98 The Full Court (Ormiston, Coldrey and O'Bryan JJ) was of the view, at 396-397 that the decision-maker's investigative function was not to reach conclusions as to guilt or innocence but to determine whether there was an arguable case of sufficient strength to justify the imposition of sanctions by the disciplinary body. Their Honours recognised the possible reputational consequences of the decision to refer the matter to the Board but considered that, by contrast with the statutory regimes in Ainsworth and Johns, the decision-making stages formed part of an entire process which entailed procedural fairness as the second stage.
99 More recently, in Byrne v Marles (2008) 19 VR 612, the Court of Appeal of Victoria cast doubt upon the reasoning in Cornall, before ultimately distinguishing it on the ground that the statutory regime had been altered in 2004.
100 Nettle JA (with whom Dodds-Streeton JA and Coghlan AJA agreed) said at [81] that Annetts, Ainsworth and Johns are not "special cases". Rather, they stand as authority expressed in terms of general application. He continued by stating that its not clear why the solicitor in Cornall was any less affected by the actions of the Secretary of the Law Institute than was Mr Johns affected by the decision of the delegate in ASIC.

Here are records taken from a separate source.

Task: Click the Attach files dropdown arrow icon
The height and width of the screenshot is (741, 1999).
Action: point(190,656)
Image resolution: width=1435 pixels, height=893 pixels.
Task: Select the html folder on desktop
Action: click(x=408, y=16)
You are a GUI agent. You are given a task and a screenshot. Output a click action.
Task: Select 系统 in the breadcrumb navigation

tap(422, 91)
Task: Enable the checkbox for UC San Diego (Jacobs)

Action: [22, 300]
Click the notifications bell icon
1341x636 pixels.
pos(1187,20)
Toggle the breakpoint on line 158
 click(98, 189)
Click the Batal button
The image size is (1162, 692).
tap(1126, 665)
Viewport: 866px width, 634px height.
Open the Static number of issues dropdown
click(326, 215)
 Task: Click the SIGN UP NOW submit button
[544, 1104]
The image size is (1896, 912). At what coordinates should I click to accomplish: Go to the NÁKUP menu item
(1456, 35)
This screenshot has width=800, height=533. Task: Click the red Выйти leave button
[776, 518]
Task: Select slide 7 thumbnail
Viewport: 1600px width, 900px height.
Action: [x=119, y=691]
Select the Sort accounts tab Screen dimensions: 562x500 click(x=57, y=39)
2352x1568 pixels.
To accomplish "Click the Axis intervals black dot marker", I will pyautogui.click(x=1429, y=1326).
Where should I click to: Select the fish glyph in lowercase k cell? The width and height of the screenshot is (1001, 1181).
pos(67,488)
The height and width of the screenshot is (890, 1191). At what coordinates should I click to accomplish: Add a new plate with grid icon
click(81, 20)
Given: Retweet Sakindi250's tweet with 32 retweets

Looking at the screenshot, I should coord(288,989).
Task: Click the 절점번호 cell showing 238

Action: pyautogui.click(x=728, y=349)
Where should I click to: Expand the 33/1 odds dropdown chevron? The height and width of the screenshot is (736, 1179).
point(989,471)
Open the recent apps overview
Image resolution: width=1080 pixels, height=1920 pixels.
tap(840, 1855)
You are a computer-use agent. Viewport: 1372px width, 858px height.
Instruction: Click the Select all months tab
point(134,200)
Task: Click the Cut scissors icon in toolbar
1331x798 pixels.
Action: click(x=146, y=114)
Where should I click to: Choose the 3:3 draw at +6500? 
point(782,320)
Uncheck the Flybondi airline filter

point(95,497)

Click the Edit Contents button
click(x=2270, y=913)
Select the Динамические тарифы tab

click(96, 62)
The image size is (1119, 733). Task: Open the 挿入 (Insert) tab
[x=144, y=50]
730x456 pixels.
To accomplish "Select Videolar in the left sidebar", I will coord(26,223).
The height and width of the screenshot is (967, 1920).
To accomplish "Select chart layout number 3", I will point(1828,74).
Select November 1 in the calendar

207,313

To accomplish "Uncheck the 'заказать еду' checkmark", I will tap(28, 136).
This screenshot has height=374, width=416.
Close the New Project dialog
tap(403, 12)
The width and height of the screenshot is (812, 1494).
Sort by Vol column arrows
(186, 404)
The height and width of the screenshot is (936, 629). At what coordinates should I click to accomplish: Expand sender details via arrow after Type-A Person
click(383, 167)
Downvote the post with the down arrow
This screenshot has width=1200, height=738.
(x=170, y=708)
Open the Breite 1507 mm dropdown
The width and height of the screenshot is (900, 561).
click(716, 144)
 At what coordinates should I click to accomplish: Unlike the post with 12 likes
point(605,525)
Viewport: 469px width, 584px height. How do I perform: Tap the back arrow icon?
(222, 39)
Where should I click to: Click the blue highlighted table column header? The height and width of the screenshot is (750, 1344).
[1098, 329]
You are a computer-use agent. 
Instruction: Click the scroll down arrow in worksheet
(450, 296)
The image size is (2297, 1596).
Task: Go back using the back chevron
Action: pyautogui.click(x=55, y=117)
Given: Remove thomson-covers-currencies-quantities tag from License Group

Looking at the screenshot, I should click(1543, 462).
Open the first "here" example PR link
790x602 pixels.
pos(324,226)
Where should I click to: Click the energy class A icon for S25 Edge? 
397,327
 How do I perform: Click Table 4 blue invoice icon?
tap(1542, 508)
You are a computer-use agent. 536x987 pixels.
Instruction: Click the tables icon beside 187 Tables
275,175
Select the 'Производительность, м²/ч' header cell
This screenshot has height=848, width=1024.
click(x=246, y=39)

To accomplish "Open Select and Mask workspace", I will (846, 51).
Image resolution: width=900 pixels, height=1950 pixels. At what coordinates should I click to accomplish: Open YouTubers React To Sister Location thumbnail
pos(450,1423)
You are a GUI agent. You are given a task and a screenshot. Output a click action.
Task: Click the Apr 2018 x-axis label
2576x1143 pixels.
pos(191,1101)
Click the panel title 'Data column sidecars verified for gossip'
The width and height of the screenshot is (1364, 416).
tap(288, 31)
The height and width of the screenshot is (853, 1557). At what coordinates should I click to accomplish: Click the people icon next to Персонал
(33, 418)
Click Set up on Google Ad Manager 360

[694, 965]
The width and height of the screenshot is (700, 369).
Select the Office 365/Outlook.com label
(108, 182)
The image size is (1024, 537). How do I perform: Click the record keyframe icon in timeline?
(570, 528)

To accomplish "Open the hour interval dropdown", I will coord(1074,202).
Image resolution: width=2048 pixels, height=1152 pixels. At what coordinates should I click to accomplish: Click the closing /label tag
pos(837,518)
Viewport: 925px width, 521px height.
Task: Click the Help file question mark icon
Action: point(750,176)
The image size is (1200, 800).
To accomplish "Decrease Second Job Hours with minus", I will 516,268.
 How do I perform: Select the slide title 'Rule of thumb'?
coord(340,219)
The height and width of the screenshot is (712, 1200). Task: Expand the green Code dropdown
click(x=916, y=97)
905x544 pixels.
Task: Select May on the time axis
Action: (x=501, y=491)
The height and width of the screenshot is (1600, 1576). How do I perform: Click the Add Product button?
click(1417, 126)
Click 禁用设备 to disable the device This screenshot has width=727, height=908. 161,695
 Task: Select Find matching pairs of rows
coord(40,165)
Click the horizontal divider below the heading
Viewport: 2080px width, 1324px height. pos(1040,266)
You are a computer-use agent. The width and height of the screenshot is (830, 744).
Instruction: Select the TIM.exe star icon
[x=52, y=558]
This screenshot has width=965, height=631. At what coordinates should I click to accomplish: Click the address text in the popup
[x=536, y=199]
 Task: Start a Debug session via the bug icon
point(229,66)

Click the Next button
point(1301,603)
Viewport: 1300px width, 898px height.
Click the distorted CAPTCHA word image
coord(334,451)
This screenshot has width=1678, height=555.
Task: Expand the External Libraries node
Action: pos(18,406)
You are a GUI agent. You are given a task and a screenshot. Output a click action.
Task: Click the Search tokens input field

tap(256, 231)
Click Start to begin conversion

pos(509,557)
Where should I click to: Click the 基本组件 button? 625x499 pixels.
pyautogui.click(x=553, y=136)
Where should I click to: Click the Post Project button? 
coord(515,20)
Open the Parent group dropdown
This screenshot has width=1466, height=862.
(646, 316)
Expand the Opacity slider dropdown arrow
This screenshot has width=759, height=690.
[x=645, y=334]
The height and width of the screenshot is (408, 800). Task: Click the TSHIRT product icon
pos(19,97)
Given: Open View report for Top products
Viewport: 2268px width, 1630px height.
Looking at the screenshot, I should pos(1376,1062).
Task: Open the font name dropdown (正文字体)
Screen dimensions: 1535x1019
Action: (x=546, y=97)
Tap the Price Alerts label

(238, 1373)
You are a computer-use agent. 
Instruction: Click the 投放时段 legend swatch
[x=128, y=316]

101 Three propositions may be drawn from a review of these authorities. First, not every power of investigation attracts a duty of procedural fairness. Second, whilst it may be true that no bright lines can be drawn, a statutory power that is purely investigative, such as the power of the Commissioner of Taxation to require production of documents or to attend to give evidence about the person's income, are less likely to be attended by an obligation to accord procedural fairness. This is particularly so where the investigative function does not include a power to make findings or recommendations.
102 The third, and most fundamental proposition, is that the overriding question will always be whether the exercise of the investigative power carries with it the capacity to destroy or prejudice the rights or interests of the person affected by the exercise of the power. That was why the exercise of the power by the Commission in Ainsworth and by the delegate in Johns were each attended by an obligation of procedural fairness. In those cases there was inevitable public attention drawn to matters that were otherwise protected by statutory obligations of confidence.